Case Study—Internal Mobility at Harrah’s Entertainment

The following case study, which examines gaming giant Harrah’s Entertainment, demonstrates how an organization can properly assess their talent and create an internal mobility structure based on solid, proven metrics.

Situation. In mid-2005, Harrah’s Entertainment acquired Caesars Holdings, creating a combined Human Resources organization servicing the largest casino operator in the nation. With properties across the country, and several properties located in concentrated areas (Atlantic City, Las Vegas), it was clear to senior management that allowing their talent base to move freely across the organization was critical to keeping operating costs under control, recruiting costs minimized, and retaining talent in hard-to-hire markets like Las Vegas. Quite simply, for most locations where gambling is legal, a worker has more then one employer to choose from. Harrah’s wanted to remain the choice of their well-performing employees even if their current job wasn’t their final destination.

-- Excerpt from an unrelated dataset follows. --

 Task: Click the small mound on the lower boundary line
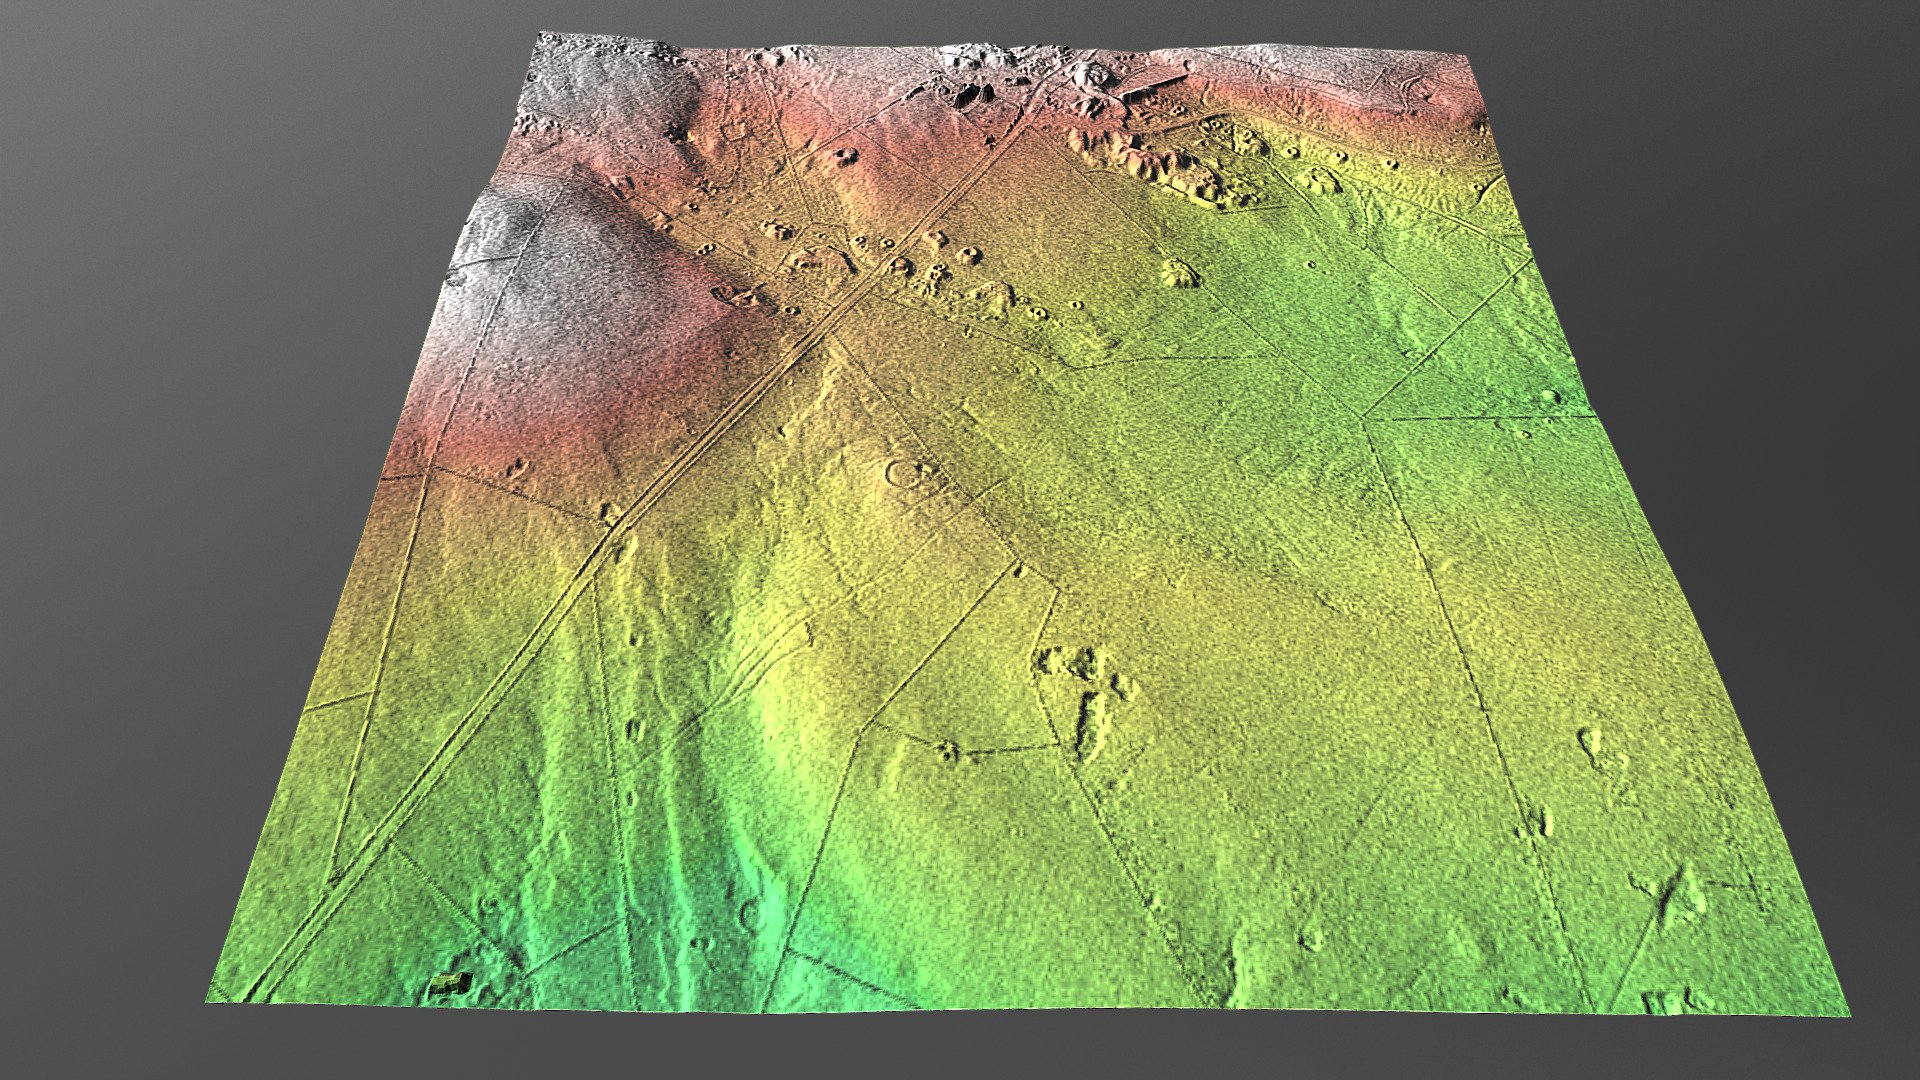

Support structure. To support their Internal Mobility efforts, Harrah’s deployed:

  • An executive-facing team to recruit and manage the careers of top casino managers across the country.

  • A high-potential training and career development course for emerging entry-level managers to gain better visibility into their possible career choices. Partnering with recruiting teams nationwide to place high-potentials, they created personalized internal mobility ...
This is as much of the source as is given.